Stopping the story at the launch with no downstream metric
'We shipped on time and the team was happy' is a delivery story, not a results story. Push past the launch into what changed downstream: revenue, retention, support volume, latency, customer count, sustained over a quarter or two. Without that, the rubric reads the highest-value row (outcome ownership) as empty.
Inventing the success metric after the work was done
A metric named only post-hoc, or chosen because it happens to look good, reads as retrofit. Strong stories name the metric in the Situation or Task, ideally as a number agreed with stakeholders before the work started: 'we agreed up front the project would be considered successful if X rose by Y%'. If you did not have a metric at the time, name that honestly and explain how you measured success after the fact.
Every obstacle solved by the candidate working harder
Stories where the candidate is the heroic answer to every problem read as either inflated or as low-leverage execution. Strong stories overcome obstacles with structural moves: a scope cut, a structured ask to a peer team, a sequenced re-plan, a partial deferral. Mix in at least one obstacle that was resolved by something other than the candidate's hours.

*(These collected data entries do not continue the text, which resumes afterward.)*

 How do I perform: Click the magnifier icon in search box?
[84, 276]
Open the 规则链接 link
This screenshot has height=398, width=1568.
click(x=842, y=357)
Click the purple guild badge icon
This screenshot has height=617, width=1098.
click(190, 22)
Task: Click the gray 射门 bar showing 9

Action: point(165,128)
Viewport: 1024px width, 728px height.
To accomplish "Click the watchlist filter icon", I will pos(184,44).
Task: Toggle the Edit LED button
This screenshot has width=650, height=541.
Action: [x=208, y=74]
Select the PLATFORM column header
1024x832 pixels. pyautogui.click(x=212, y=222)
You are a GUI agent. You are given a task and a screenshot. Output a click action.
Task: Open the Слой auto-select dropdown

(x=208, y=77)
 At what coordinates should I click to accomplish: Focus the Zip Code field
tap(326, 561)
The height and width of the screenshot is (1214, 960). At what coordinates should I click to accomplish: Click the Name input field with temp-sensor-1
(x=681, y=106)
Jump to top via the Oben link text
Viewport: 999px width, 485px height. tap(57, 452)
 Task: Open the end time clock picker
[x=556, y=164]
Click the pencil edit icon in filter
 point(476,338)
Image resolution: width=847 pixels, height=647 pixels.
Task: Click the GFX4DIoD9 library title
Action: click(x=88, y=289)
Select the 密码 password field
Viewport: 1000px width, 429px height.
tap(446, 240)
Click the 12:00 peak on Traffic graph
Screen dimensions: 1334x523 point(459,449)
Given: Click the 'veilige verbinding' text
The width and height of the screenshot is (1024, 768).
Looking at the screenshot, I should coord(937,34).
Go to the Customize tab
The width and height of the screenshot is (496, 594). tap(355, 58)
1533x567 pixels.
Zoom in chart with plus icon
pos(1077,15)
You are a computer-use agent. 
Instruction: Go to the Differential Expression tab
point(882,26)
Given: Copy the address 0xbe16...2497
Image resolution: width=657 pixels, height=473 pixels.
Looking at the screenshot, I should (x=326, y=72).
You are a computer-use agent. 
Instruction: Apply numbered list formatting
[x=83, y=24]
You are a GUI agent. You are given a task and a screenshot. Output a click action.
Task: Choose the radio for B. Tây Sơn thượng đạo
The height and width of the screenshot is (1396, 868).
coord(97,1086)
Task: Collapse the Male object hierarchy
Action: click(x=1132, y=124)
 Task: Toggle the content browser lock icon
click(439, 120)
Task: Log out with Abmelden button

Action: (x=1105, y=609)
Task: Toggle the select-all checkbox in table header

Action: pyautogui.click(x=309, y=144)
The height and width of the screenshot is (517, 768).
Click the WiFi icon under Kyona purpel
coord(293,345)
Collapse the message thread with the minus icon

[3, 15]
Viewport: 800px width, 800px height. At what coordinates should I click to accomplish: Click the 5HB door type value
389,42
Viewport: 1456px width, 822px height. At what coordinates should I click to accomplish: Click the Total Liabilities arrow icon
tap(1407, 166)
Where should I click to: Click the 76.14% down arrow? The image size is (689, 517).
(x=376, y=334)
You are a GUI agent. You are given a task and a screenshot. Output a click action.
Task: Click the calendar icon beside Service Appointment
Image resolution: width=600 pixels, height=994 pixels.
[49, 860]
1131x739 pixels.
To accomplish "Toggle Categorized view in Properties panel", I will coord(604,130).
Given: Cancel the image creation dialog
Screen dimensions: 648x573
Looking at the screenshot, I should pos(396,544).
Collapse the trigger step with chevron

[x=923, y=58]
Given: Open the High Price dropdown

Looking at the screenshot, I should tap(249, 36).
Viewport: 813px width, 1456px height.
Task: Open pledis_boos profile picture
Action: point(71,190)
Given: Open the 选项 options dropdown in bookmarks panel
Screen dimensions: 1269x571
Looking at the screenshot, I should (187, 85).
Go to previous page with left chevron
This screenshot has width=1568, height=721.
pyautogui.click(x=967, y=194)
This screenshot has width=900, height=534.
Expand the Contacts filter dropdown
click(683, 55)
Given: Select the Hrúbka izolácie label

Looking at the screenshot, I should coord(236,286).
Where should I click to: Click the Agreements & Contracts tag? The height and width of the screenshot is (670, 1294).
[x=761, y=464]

Reflection focused on the wrong project rather than the execution
'In retrospect, we should have done a different project' second-guesses the original decision and does not belong in the reflection on a results story. The reflection here should be about how you would execute differently: an earlier diagnosis, a tighter cadence, a bolder scope cut, a faster escalation. That kind of reflection reads as growth and ties back to the rubric for execution sub-skills.